New Look & Open Poll


Exactly 63 years ago today, Christian Dior's New Look was introduced on February 12, 1947. The two lines of designs Dior had presented were code-named "Corolla" and "Eight" (including the new "Bar suit" silhouette) but the "New Look" catch-phrase which immortalised this particular silhouette came after Harper's Bazaar 's editor-in-chief Carmel Snow exclaimed after seeing the collection: "It's such a New Look!"


The New Look relied on a signature shape of below-mid-calf length, full-skirt, large bust (unheard of at least since 1912), and small waist. With it came a reprised feminity that had been romanticized anew after the vagaries of the war which had made women more dynamic-looking. And of course the perfumes followed, with the secretly naughty Miss Dior, the fruity chypre Diorama and the radiant Diorissimo in the designer's name, all through others which came in the 1950s and early 1960s by Balmain, Balenciaga, Lentheric, Carven et al, defining an era of petticoat crinolines underneath stiff taffeta whish-whashing their way down the Technicolour avenues of the everyday life. Metaphorically, as well as literally, the style demanded a certain demeanour from its wearer who had to exude some restraint and heaps of natural elegance.

■ **RECORDS**
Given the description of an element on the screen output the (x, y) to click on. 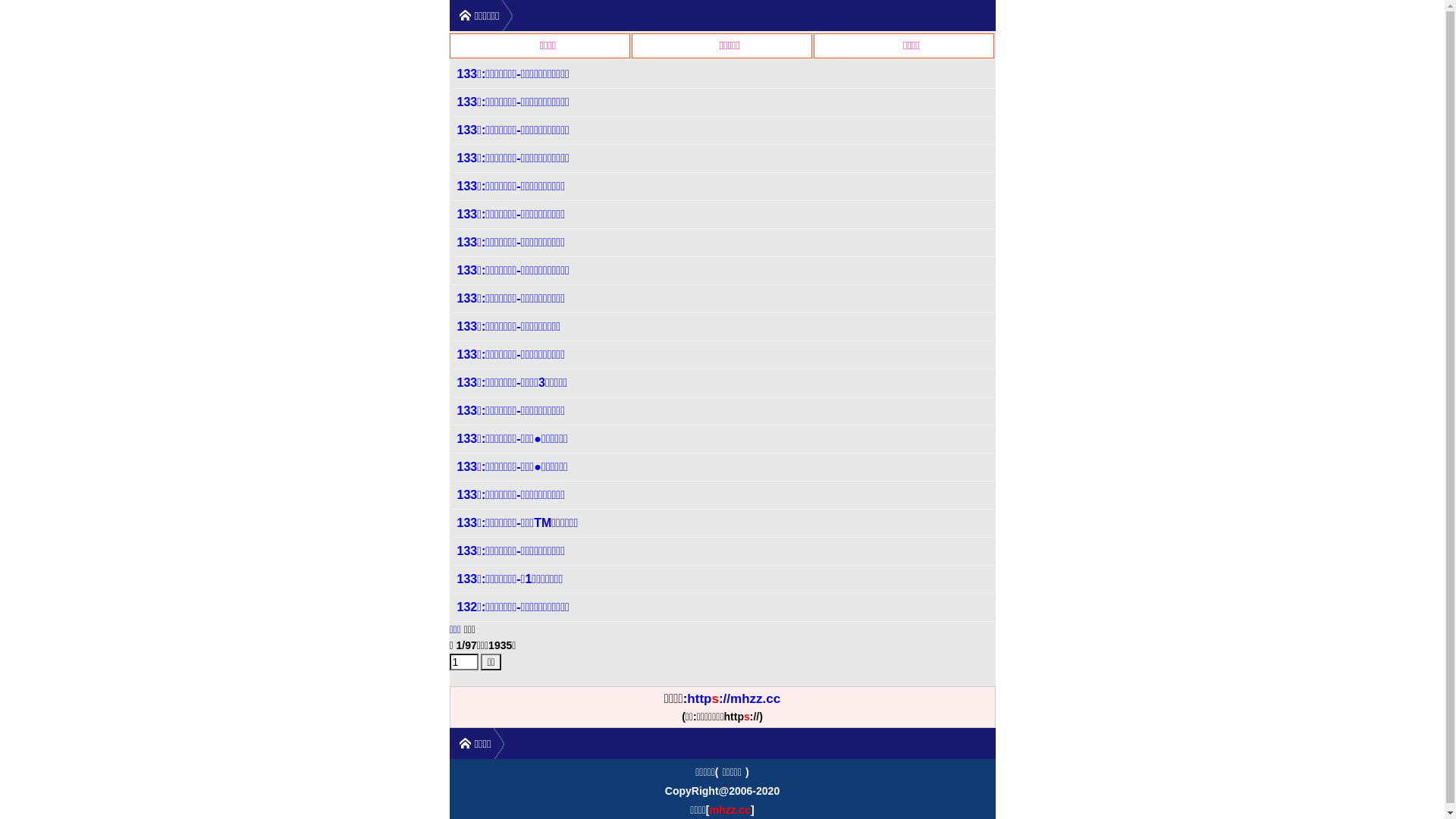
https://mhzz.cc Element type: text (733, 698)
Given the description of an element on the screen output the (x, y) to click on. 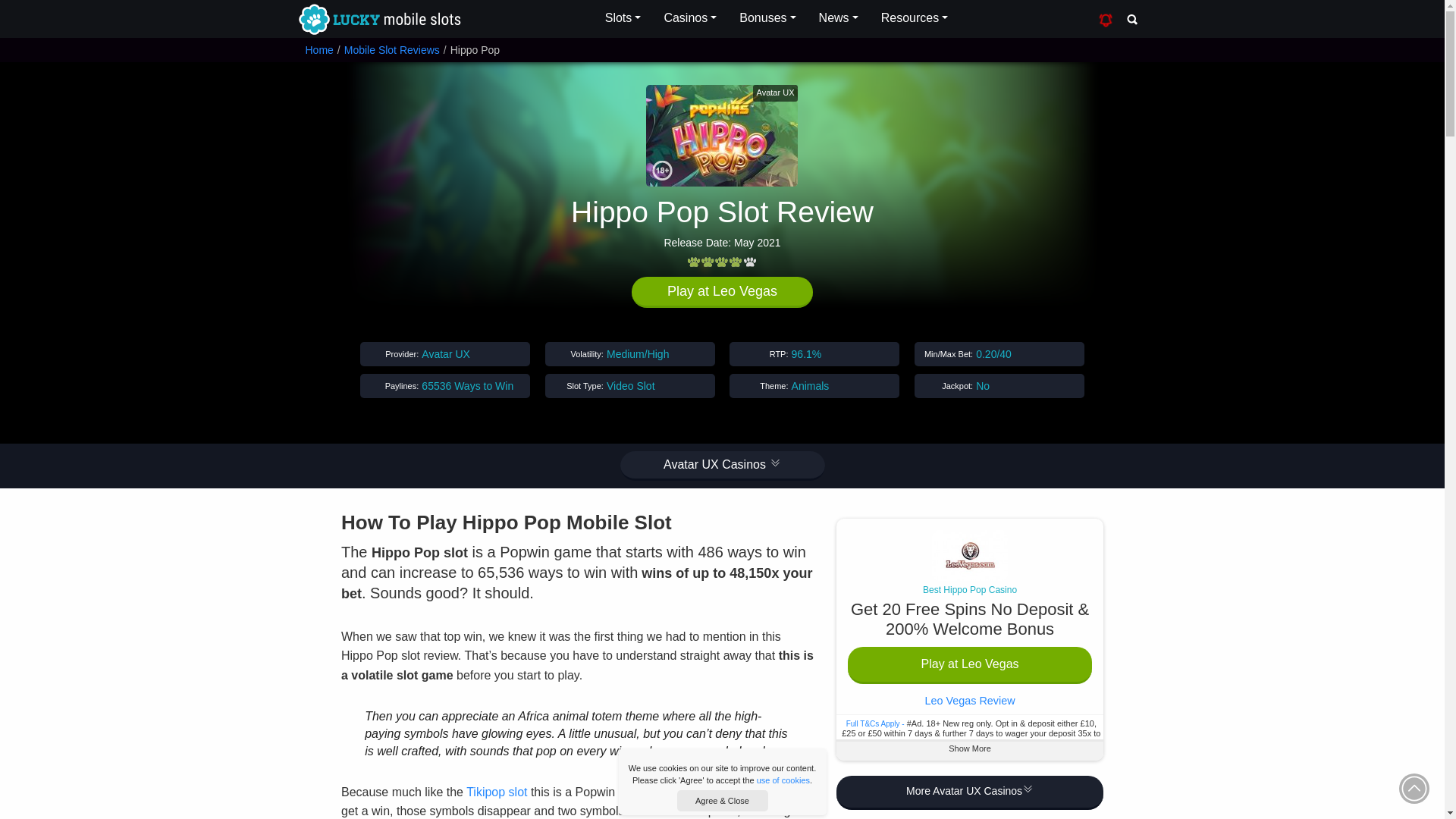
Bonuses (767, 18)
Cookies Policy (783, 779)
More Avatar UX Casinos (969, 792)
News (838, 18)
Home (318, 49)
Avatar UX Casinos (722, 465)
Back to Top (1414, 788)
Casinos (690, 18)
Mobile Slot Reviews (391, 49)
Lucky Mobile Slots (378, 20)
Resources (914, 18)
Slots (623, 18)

■ **PROBLEMS TO SOLVE**
a. Using the Dior New Look passage, say whether each statement agrees with it. Answer yes or no and quote the words that decide it.
(i) The New Look was introduced on February 12, 1947.
(ii) Diorissimo is described as fruity.
(iii) The New Look skirt reached to the knee.
b. According to the Dior New Look passage, why did the designs become known as the "New Look" when the two lines had different code names?

■ **FINAL ANSWERS**
a.
(i) Yes: "Christian Dior's New Look was introduced on February 12, 1947"
(ii) No: "the fruity chypre Diorama and the radiant Diorissimo"
(iii) No: "below-mid-calf length"

b. The two lines were code-named "Corolla" and "Eight." The "New Look" catch-phrase came later, after Harper's Bazaar's editor-in-chief Carmel Snow saw the collection and exclaimed, "It's such a New Look!"